From an SEO perspective, think about what information you are sending to the Search Crawler. The text in your anchor link tells the crawler your keywords for the destination page. This is a handy time to look over your keyword research list and keep those in mind for your other pages, not just this one.

Bonus tip: Copy the page URL from your browser, or use internal searching to put in your links. This ensures you have the right formatting of the URL for the links and you will avoid unnecessary 301 redirects from unsecured links or links missing trailing slashes.

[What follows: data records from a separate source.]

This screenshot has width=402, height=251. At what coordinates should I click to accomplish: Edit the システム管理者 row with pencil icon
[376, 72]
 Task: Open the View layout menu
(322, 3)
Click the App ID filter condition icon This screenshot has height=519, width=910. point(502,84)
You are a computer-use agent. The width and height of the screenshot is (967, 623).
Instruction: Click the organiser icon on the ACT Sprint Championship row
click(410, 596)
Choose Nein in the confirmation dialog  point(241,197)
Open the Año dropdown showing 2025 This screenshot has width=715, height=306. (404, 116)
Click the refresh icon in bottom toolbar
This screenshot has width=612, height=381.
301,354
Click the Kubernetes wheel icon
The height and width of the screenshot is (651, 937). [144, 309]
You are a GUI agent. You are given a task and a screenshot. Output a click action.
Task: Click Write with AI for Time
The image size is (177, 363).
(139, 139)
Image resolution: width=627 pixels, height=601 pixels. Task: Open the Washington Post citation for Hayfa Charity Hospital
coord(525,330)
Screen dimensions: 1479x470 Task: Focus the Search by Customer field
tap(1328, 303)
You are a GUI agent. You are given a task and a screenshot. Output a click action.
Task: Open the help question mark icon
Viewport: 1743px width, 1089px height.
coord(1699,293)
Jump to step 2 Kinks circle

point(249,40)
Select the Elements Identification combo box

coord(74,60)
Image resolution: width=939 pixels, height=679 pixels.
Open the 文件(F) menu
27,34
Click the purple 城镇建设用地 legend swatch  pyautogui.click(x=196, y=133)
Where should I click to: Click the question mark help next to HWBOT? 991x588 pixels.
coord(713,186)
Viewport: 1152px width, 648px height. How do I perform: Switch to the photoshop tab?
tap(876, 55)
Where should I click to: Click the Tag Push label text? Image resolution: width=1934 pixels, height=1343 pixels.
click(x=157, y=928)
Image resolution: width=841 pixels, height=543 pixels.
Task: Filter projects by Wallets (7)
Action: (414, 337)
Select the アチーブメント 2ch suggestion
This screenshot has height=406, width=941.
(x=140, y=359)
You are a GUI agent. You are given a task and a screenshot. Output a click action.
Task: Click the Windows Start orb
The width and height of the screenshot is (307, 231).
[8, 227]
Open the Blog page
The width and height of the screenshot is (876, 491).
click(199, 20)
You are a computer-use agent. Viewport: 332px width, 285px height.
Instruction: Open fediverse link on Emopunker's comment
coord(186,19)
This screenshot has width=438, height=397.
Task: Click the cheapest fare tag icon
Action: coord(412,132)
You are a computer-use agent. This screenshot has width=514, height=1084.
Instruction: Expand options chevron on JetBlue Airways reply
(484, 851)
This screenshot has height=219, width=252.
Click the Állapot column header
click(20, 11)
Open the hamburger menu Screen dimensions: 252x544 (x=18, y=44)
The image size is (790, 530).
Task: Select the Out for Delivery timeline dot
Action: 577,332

Update past articles to link to your new article

So now you linked your new article to other articles on your site, can you link those articles back to your new one? Your goal, remember, is to build evergreen content. As we create and learn more and have more content to refer to, we should go back and add referrals throughout the site to your new piece of content. This interweaving of links provides users with a better experience and more trust in your content, and provides search crawlers with more context to the expected content on your new page, even on the first day of publication.
How many posts or pages should you update?
Neil Patel's team recommends updating your old content with fresh links whenever possible. Their team recently stated for each piece of new content on your site, you should update 20 other pieces of content on your site. If you are a small business, you may not even have 20 pages. With this in mind, I recommend starting with the 3-5 pages you linked to in the last recommendation and growing from there. As long as the links are natural, and not forced into the content, you will see value.
Updating posts does mean updating the content on these pages, not just adding a menu item or a quick link at the bottom of the article. You need to work these changes into your content naturally for them to be the most effective. It is not just about the link, but about the context it provides.  Take this opportunity to bring that piece of content up to snuff with the rest of your site to keep everything feeling fresh.

SEO Titles Tags and Meta descriptions

Title tags and Article titles are not required to be the same. Hopefully, that didn't blow your mind. The Title Tag and the Meta Description, in SEO, are the suggestions you are providing to the search crawler to tell them what you believe the content on that page to be. The content of these tags does not need to be present on the visible user side of the page.
I like to think of these as search advertisements, targeting where people's minds are while searching for an answer. These are Pre-Article-Reading states of mind.
How can you make your titles and meta descriptions about how you will solve the inquiry/search they have made with your article and not about the post-reading state of your article? What question are they asking, how will your page solve that query?
A great example:

Take-Aways

Each new piece of content you create is an opportunity to expand your website's content and provide articles for your social media and newsletters. New content is also an opportunity to identify and update content all over your website. These updates create a better user experience for the people who are lucky enough come to your site. Reward them with great content that is easy to read, always feels fresh, is navigable, and provides them with links to the other pages on your site.